Shows the time course of CPK values during steroid therapy

DISCUSSION

Docetaxel is a well‐known cytotoxic agent frequently used to treat various cancers, including NSCLC. Docetaxel promotes the polymerization (and inhibits the depolymerization) of microtubes that interfere with cell division. It causes several side‐effects including myelosuppression, peripheral effusion, myalgias, arthralgias, and neuropathy. However, myositis (direct muscle inflammation) is rare; there are only a few case reports.

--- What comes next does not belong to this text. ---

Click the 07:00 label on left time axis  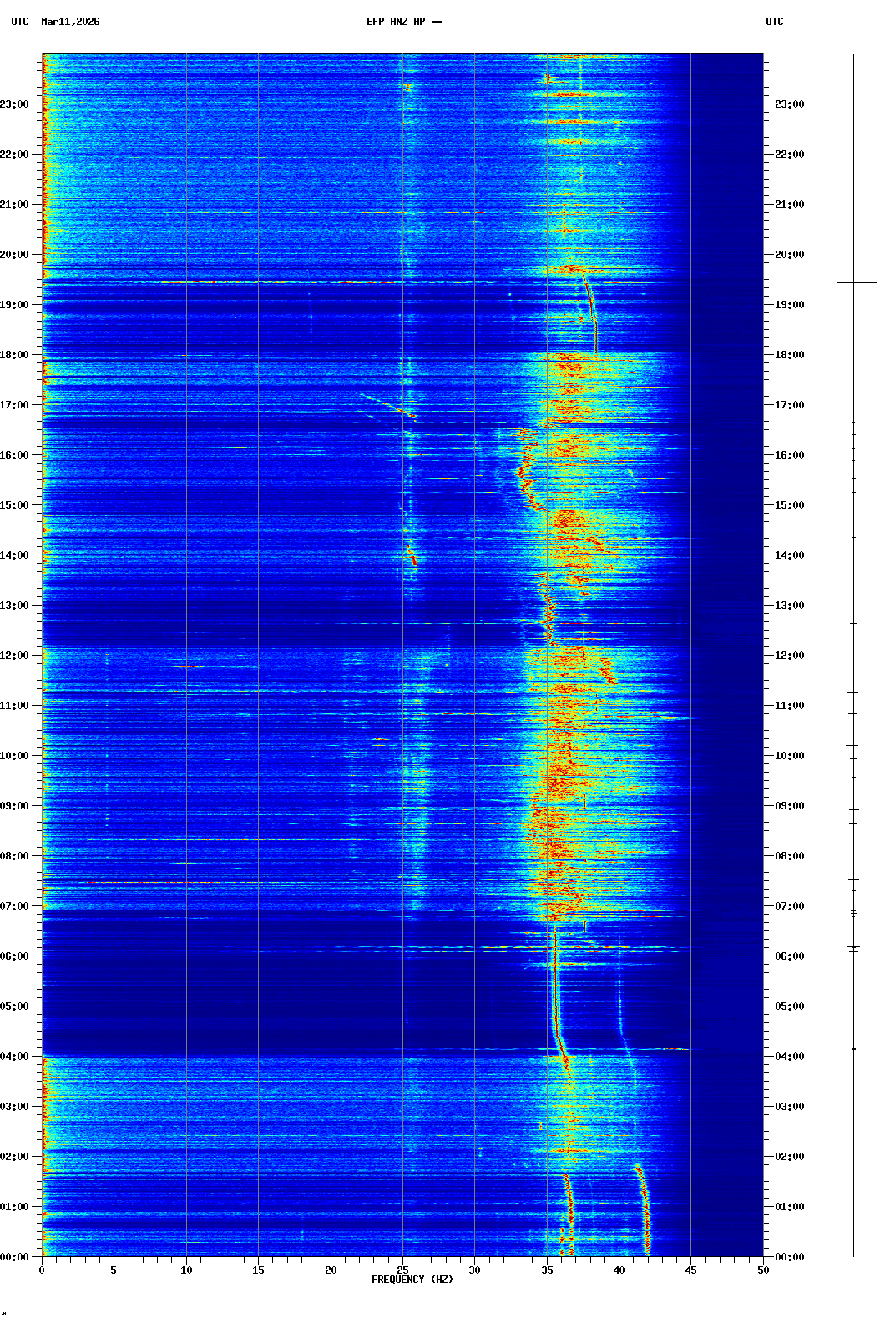(x=14, y=906)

Myositis can develop due to injury, infection, certain medications, toxin ingestion, exercise, autoimmune diseases, diabetes mellitus, or paraneoplastic syndrome. Our patient was not injured and had not exercised to excess. Dermatomyositis is associated with certain skin lesions such as a heliotropic rash, Gottron papules, a shawl sign, and/or erythematous plaques. Dermatomyositis is often evident on initial cancer presentation and improves with treatment. , Our patient lacked any specific sign of dermatomyositis, and all autoantibody tests were negative. Pyomyositis is a rare cause of muscle pain and swelling triggered by a deep muscular infection, accompanied by fever and leukocytosis. Our patient had a high fever and leukocytosis, but MRI did not reveal an abscess. Statin‐induced myopathy can range from myalgia (muscle pain without CPK elevation) to myositis (muscle inflammation with CPK elevation). However, statin‐induced myositis is extremely rare (rate of <0.001%). In our patient, the statin was stopped during hospitalization and not restarted. Although statin‐induced myositis can develop at any time, the temporal association between docetaxel treatment and myopathy suggests that docetaxel‐induced myopathy is the more likely diagnosis.

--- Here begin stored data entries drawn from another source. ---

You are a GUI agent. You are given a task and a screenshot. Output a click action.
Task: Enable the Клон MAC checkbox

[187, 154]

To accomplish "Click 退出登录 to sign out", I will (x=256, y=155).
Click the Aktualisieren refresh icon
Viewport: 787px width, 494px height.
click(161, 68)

Docetaxel‐induced myositis has been described in six case reports (Table 1). , , , , , The patient characteristics were similar among all of the reports. First, myositis developed within the first four docetaxel cycles. Second, myositis affected the lower limbs. Third, all cases (except one for whom data were lacking) had diabetes mellitus. However, only our case exhibited a high fever. Three of the other six cases were afebrile; data were lacking for the others. The cause of the fever remains unknown, but the peak CPK level was higher than those of the six previous cases, indicating strong inflammation that may have triggered the fever.

TABLE 1

Literature review of previous reported cases of docetaxel‐induced myositis

Case	Sex, age(years)	Comorbidities	Tumor site	Chemotherapy regimen	Times of DT administration	Myositis location	Treatment
Alexandros S. et al. 4	M, 57	Hypertension, diabetes	Lung	Docetaxel, Gemcitabine	4 cycles	Lower limbs	methylprednisolone
Hughes et al. 7	F, 47	Hypertension, diabetes	Breast	Docetaxel	1 cycle	Proximal legs	dexamethasone
Rajeev Saini D. et al. 6	F, 62	Hypertension, diabetes	Breast	Docetaxel, Carboplatin	2 cycles	Lower limbs	prednisolone
Alexandra Perel‐Winkler et al. 1	F, 65	Hypertension, diabetes	Breast	Docetaxel, Cyclophosphamide	3 cycles	Right thigh	prednisolone
Philippe Rochigneux et al. 8	M, 52	diabetes	Prostate	Docetaxel	2 cycles	Lower limbs / left arm	Morphinic
Girish Kumar Parida et al. 5	F, 44	unknown	Breast	Docetaxel, transtuzumab	4 cycles	Shoulder / hip	Prednisolone
This case	M, 66	Hypertension, diabetes	Lung	Docetaxel	2 cycles	Both thighs	Prednisolone

In all but one described case, systemic steroids were started after chemotherapy was discontinued. In our case, PSL relieved the fever and thigh pain, and reduced the CPK level.

Studies on diabetic myonecrosis have shown that time to resolution doubled from 29 to 60 days after biopsy was performed. In our case, muscle biopsy was not performed due to the disadvantage of muscle biopsy. There is no biopsy to support the diagnosis of myositis both in our case and in other published cases. To date, the mechanism of docetaxel‐induced myositis is unclear due to the small sample size and the lack of biopsy reports. However, it may become clear in future clinical practice as the cases of docetaxel‐induced myositis increases.

In conclusion, docetaxel‐induced myositis is a rare but severe side‐effect. Clinicians should consider this possibility when patients complain of muscle pain or the CPK level is elevated.

CONFLICT OF INTEREST

The authors have nothing to disclose.